What are the two plaque characteristics that are assessed?
- Plaque echogenicity
2. Surface characteristics
What does a low echogenic plaque indicate?
Less echogenic than the surrounding muscle or absent B-mode texture (echolucent) with a thin fibrous cap.
This indicates a significant lipid core or haemorrhage which makes them more vulnerable to rupture and causing symptoms
What does moderate echogenicity plaque indicate?
Less echogenic or equal echogenicity compared to surrounding muscle but less echogenic than the adventitia. This plaque relates to a greater content of collagen and fibrin.
How are plaques with strong echogenicity described?
Greater echogenicity than the surrounding tissue and may show shadowing from calcification
How are homogenous plaques described?
Plaque is uniform in echo texture and may be echolucent or echogenic.

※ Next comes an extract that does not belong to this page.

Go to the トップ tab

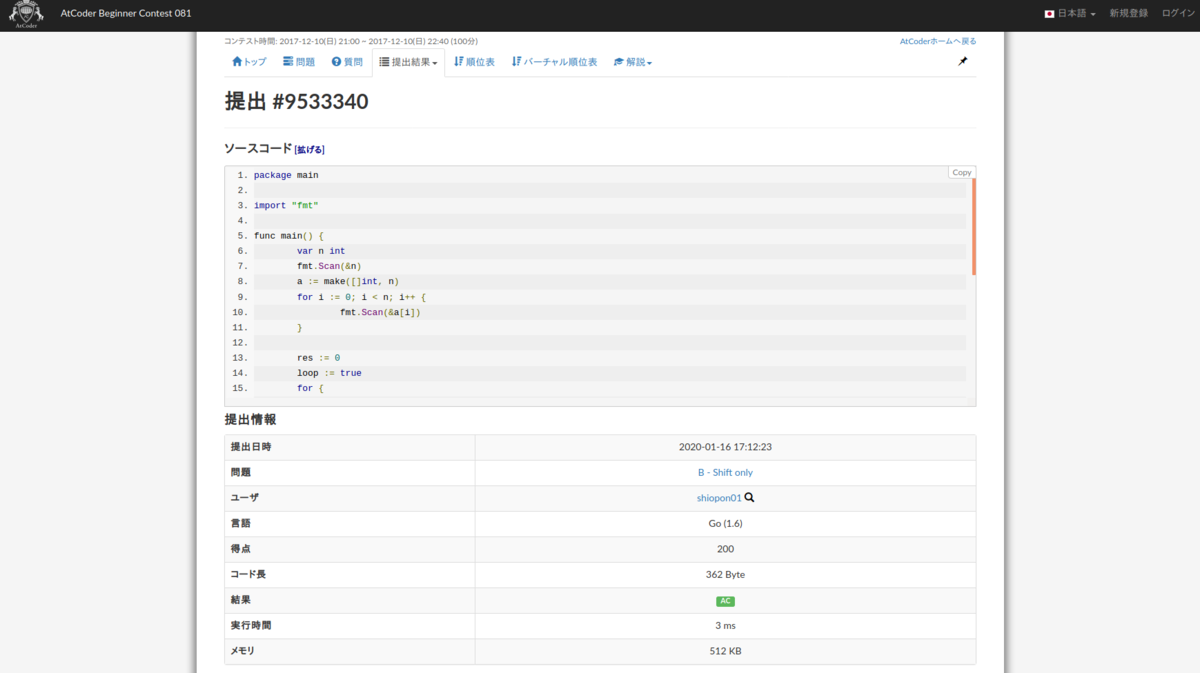click(248, 61)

Plaque with echolucent regions are considered at higher risk of symptoms than plaque with calcified regions.
What causes heterogeneous plaque?
Plaque contains various levels of echogenicity which may represent highly echogenic calcification or echolucent regions which may represent plaque haemorrhage.
What is he significance of irregular plaque?

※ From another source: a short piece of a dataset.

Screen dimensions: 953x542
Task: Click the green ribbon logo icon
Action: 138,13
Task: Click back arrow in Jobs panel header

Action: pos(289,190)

may represent the presence of ulceration
but can also indicate adjacent plaque formations
or an irregular plaque which is not ulcerated.
It is difficult and unreliable to confirm the presence of ulceration but in some cases the focal irregularity of a plaque is worth highlighting.
Why is calculating the degree of stenosis important?
The degree of stenosis has the strongest relationship to the incidence of symptoms and increasing degrees of stenosis increase the risk of significant stroke
• The European Carotid Surgery Trial (ECST) and the North America Carotid Endarterectomy Trial (NASCET) show?
that symptomatic patients with greater than 80% and 70% stenosis respectively will have a clear benefit from surgical endarterectomy.
What did the ACAS study show?
• For patients without symptoms, has suggested benefit from surgery in patients with stenosis of greater than 60%
When a lesion is not haemodynamically significant how is plaque graded?
Real-time imaging
• when blood flow velocities are less than 125 em/sec, then the percentage lumen diameter narrowing is subjectively estimated
• Although cross-sectional imaging in the transverse plane may offer better delineation of asymmetric and eccentric plaques, the physics of ultrasound make it difficult to resolve the edges of the more lateral aspects of the artery.
• Sizing of carotid plaque can be performed either by measuring the height or amount of thickening of the wall rather than by determining the residual lumen of the vessel.
• Direct measurements of plaque height (wall thickness) are now used for the evaluation of the response of atherosclerotic plaque to various therapies
What is the special criteria NASCET?
NASCET and and ECST studies used angiography to estimate stenosis
afterward a number of studies were published which determined Duplex criteria to identify stenosis of greater than 70% (NASCET) and 80% (ECST).
the NASCET method is most commonly used in Australia
What is the consensus criteria for normal carotid?
<125 psv
no bmode plaque
<40 EDV ICA
ICA/CCA psv <2
What is the consensus criteria for 50-69% stenosis carotid?
50-59 b mode
>125
>40 EDV
ICA/CCA 2-4
What is the consensus criteria for 70-89 % stenosis carotid?
70-89 b mode
>230 psv
>100 EDV
>4 ICA/CCA psv
What is important to remember about bmode versus spectral calculation of stenosis?
- spectral criteria are not considered valuable for lesions under 50%
- B-mode measurement will allow an estimate of the ‘burden’ of atheroma present.
- It is also considered that B-mode and colour estimates of stenosis above 50% are not accurate and velocity criteria should be used.